THE INPUT -
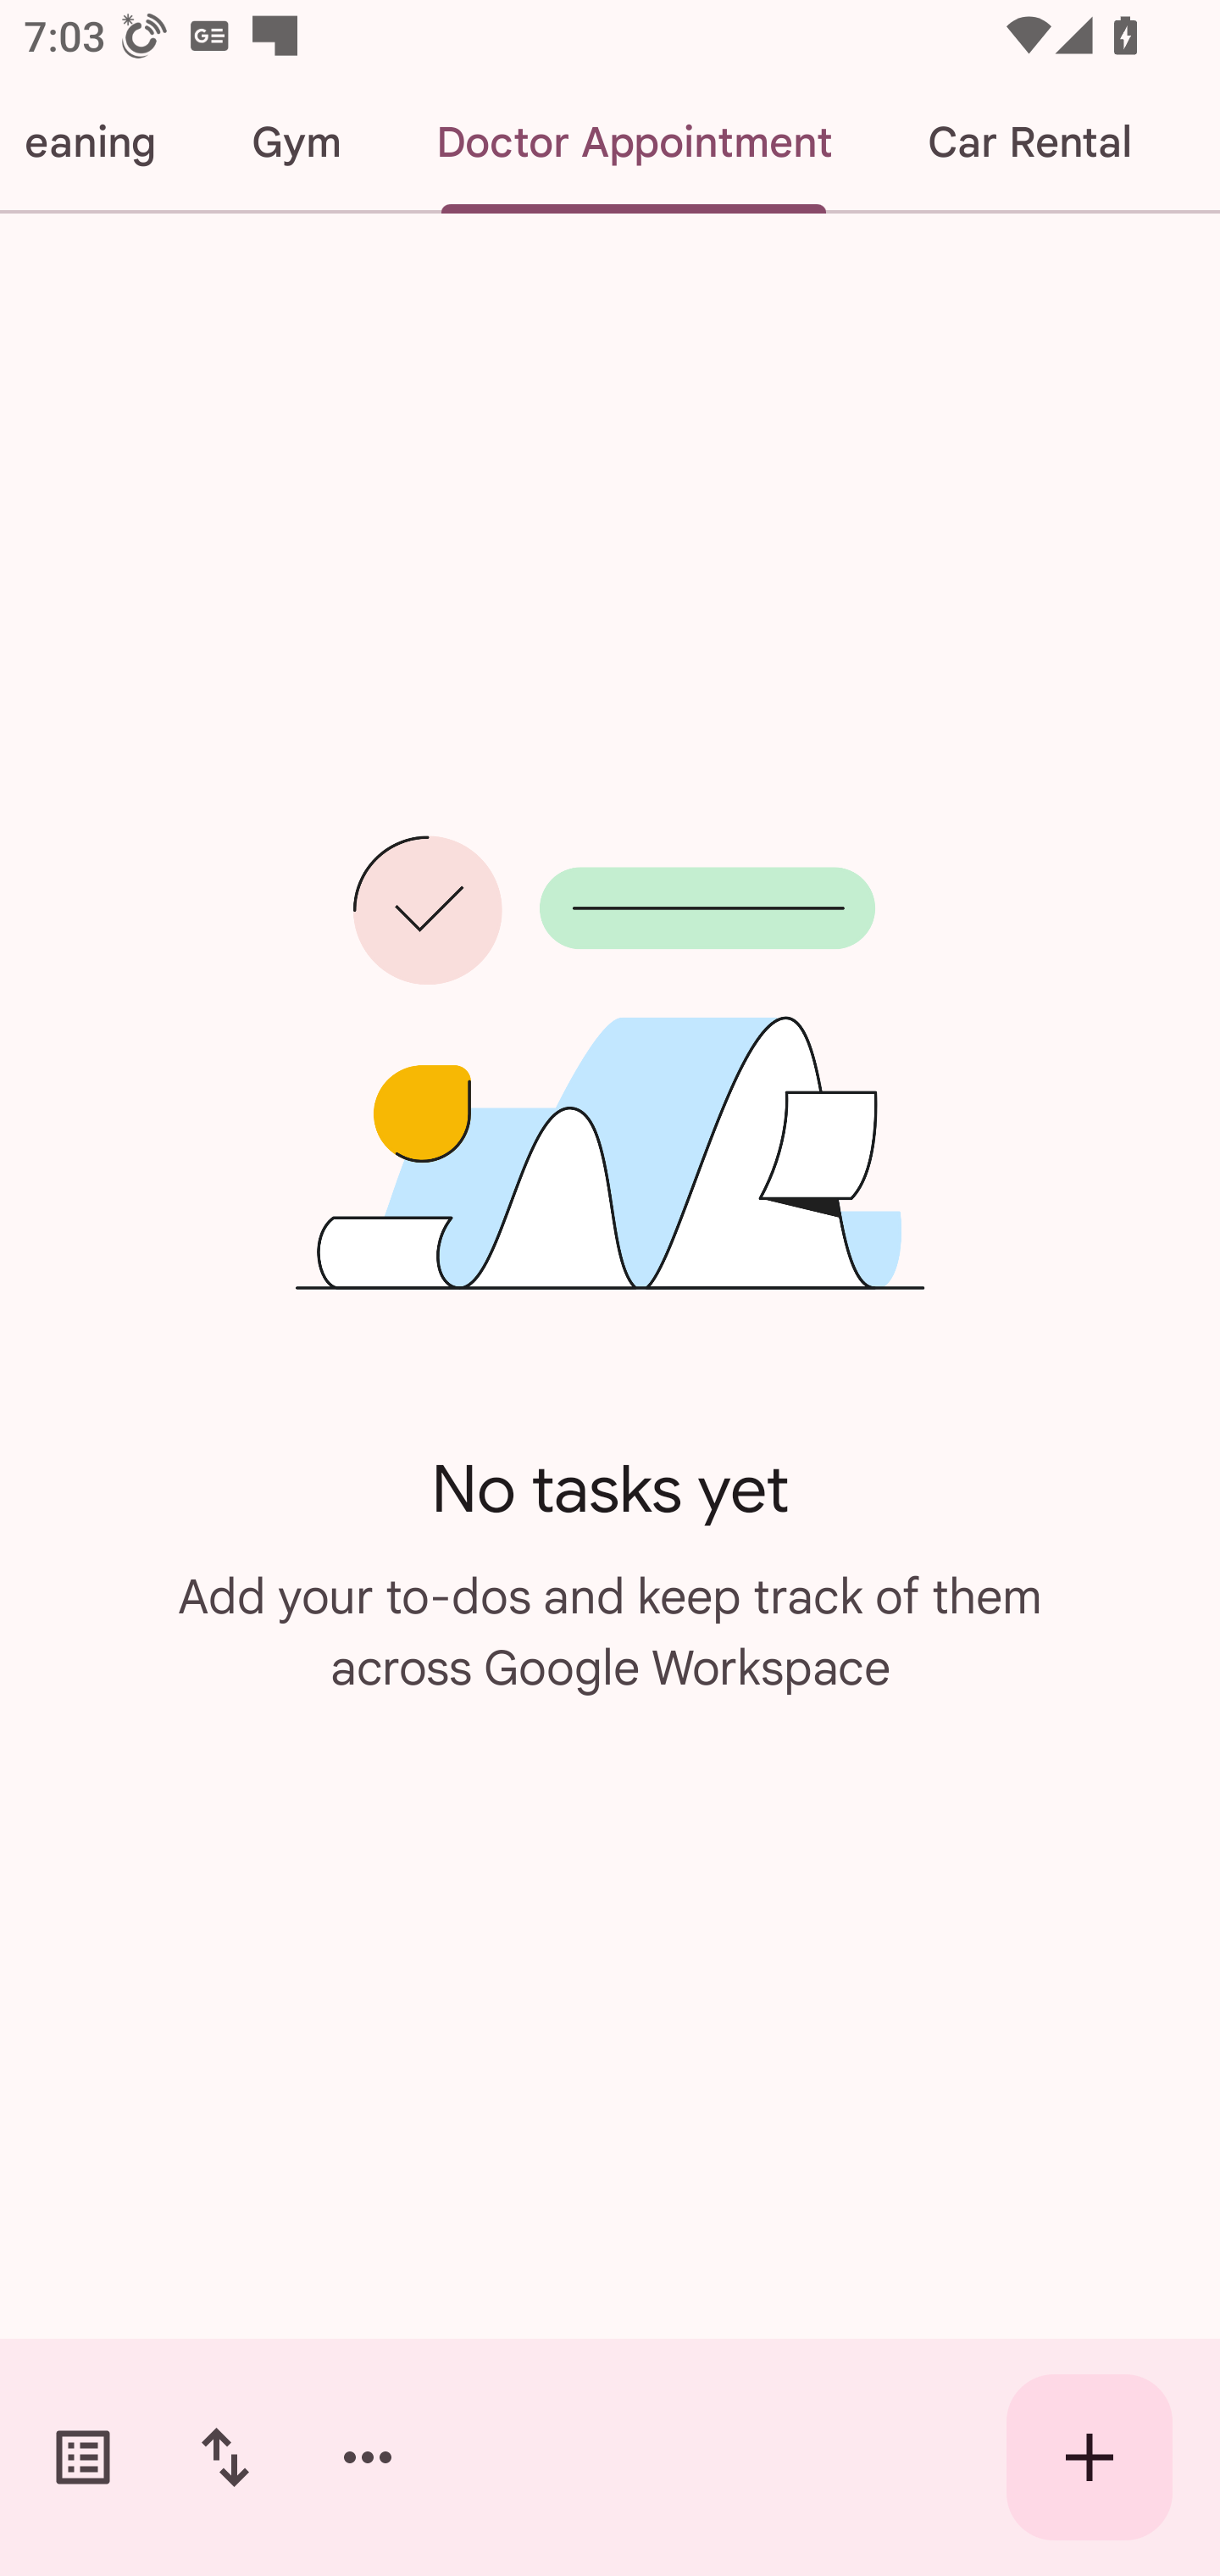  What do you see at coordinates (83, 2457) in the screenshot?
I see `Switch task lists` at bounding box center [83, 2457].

==

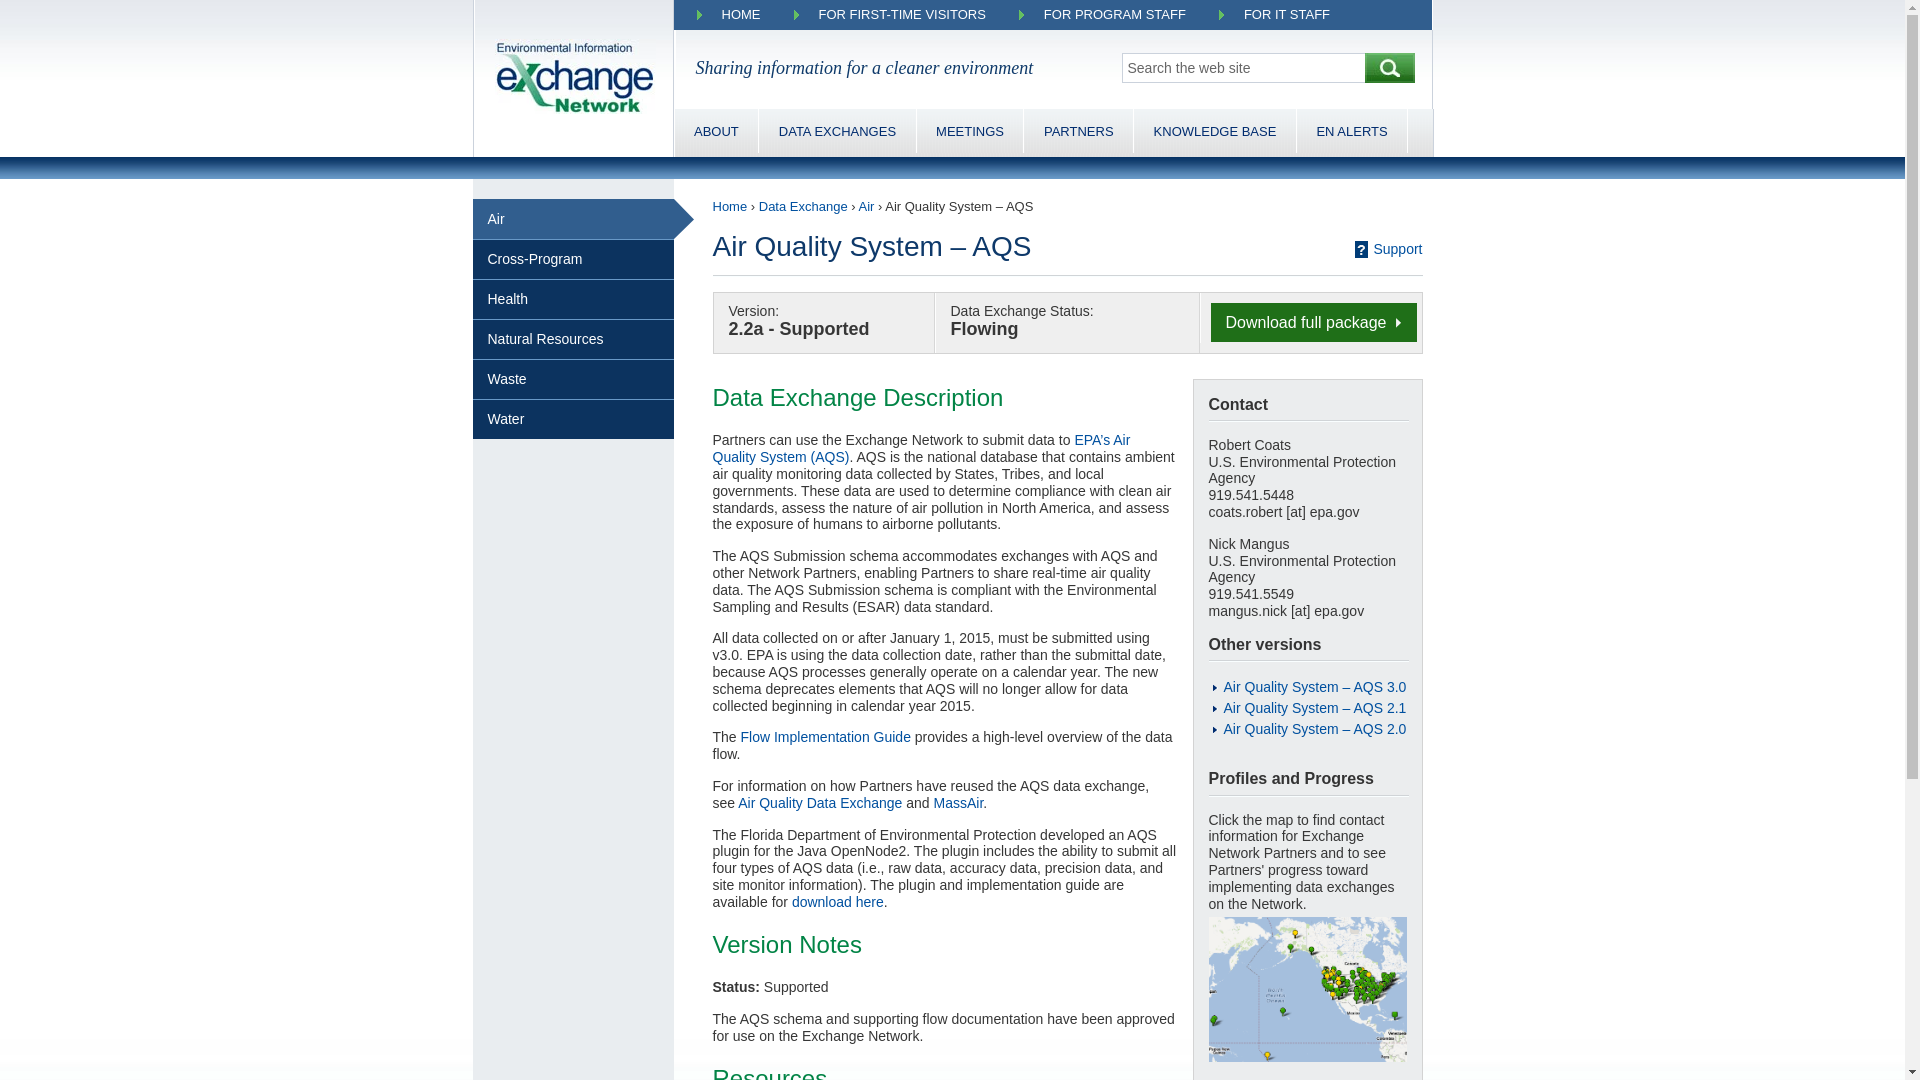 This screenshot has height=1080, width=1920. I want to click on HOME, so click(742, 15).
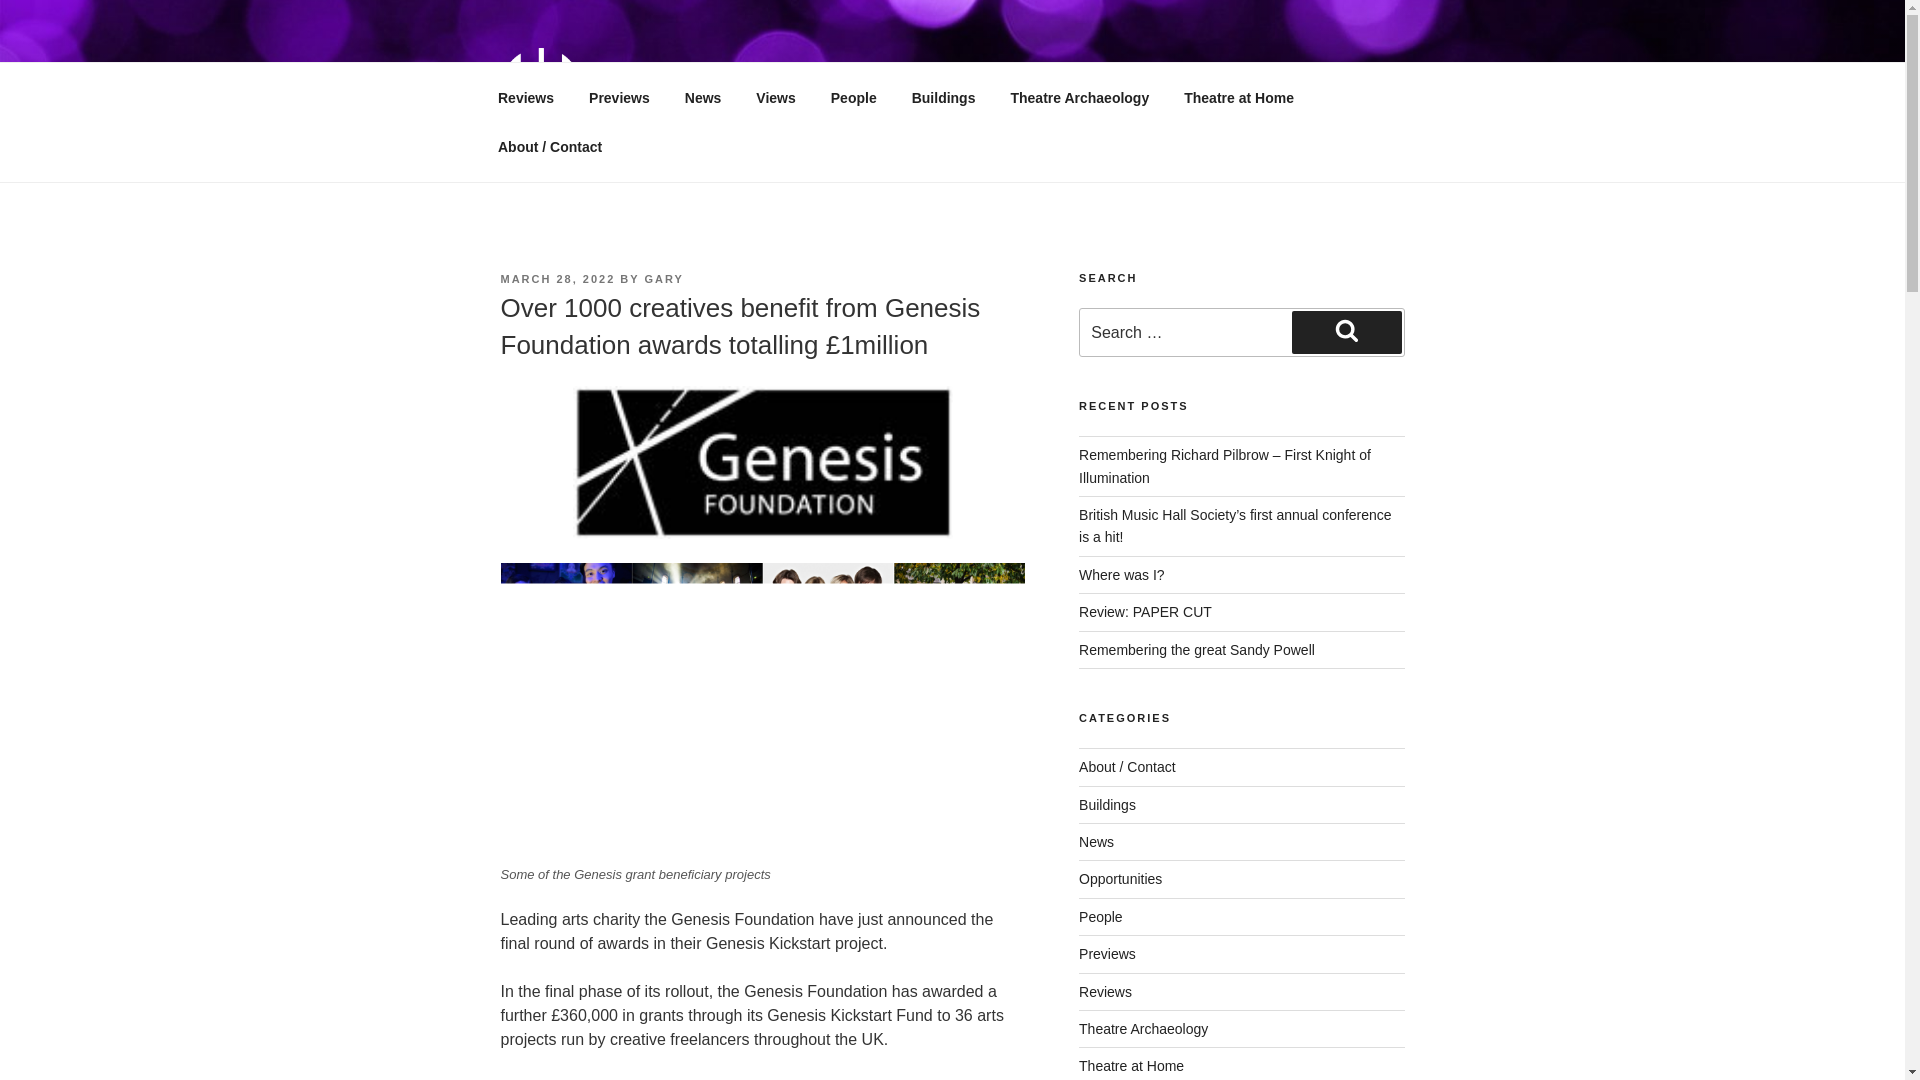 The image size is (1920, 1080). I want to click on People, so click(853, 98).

--

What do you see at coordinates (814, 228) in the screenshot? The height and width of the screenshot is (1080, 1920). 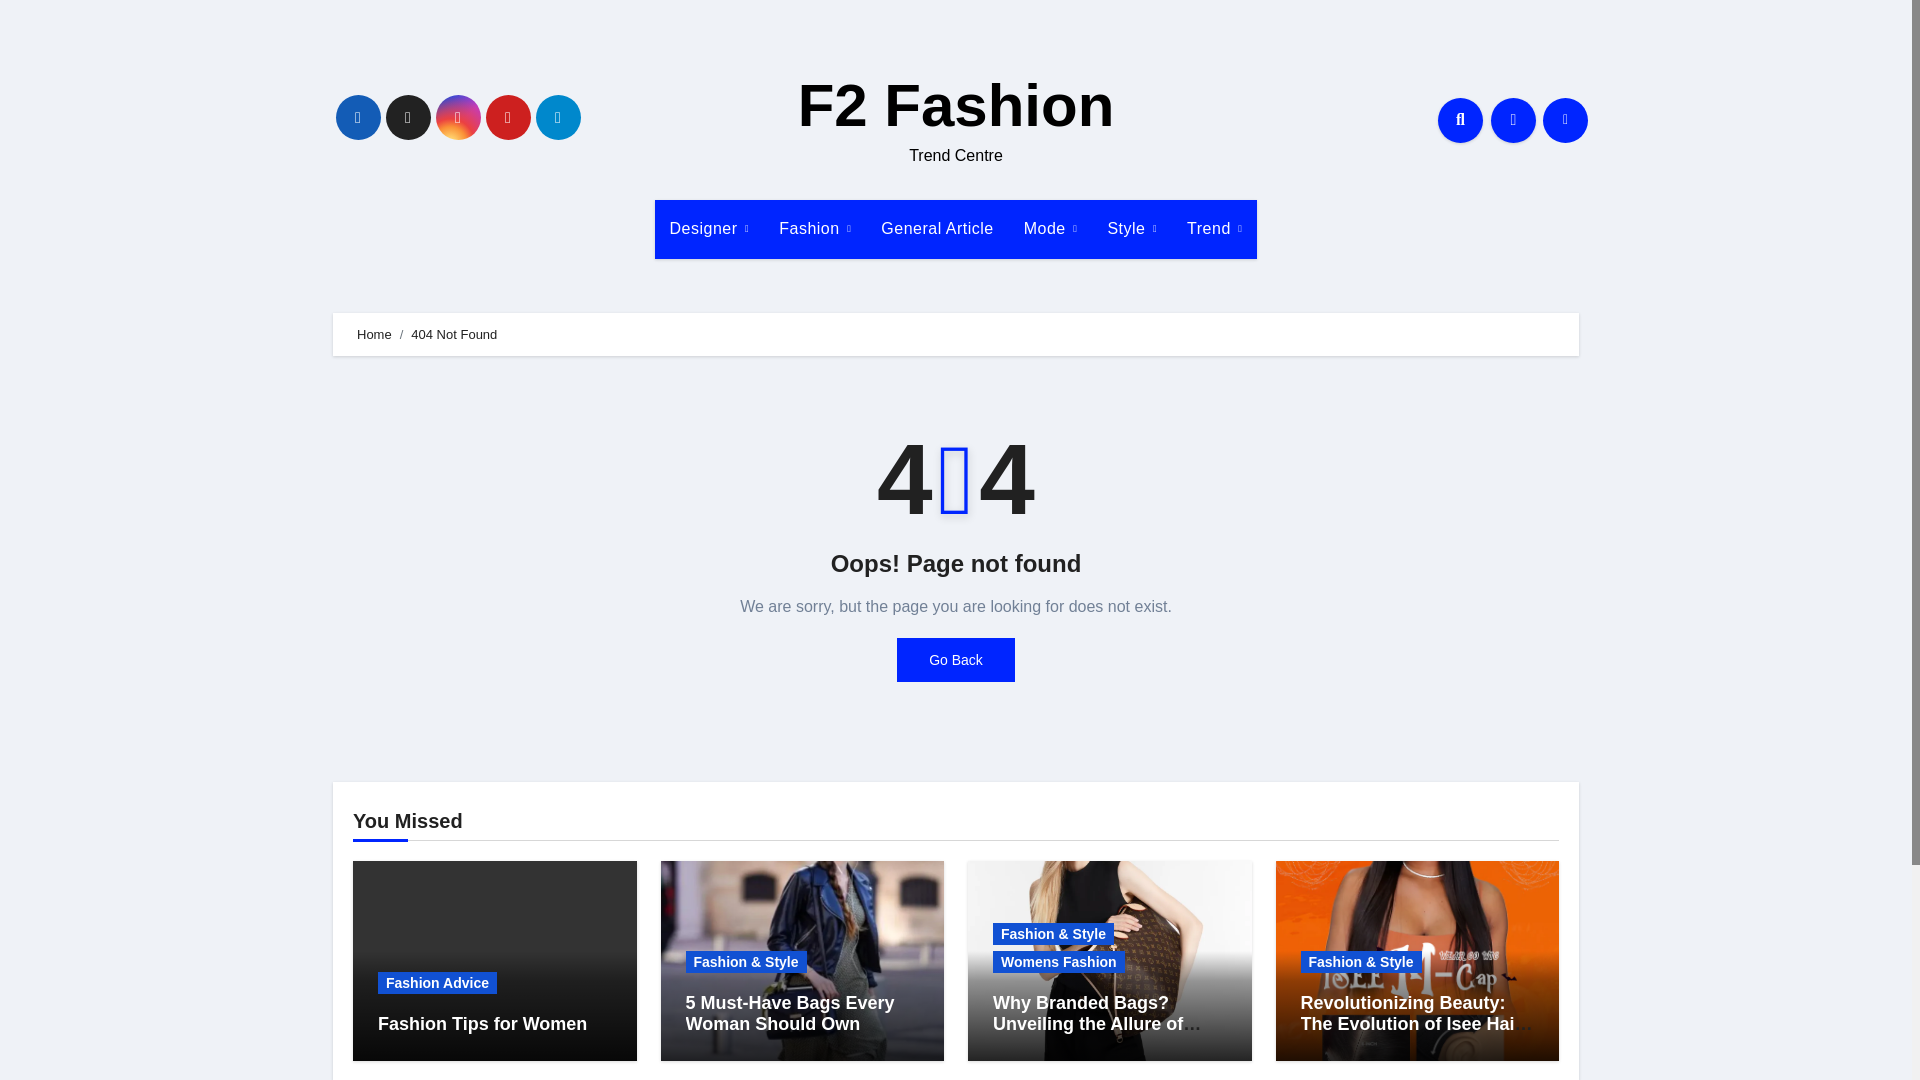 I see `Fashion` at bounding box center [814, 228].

AIM -
Reproduce the listing lines from the one containing "This screenshot has" through the one containing "The image size", inclusive, swapping "I want to" for "I need to" and keeping everything else the same. Omit the pictures.

SOLVED EXERCISE -
 This screenshot has height=1080, width=1920. I need to click on HOME, so click(742, 15).
 The image size is (1920, 1080). I need to click on People, so click(853, 98).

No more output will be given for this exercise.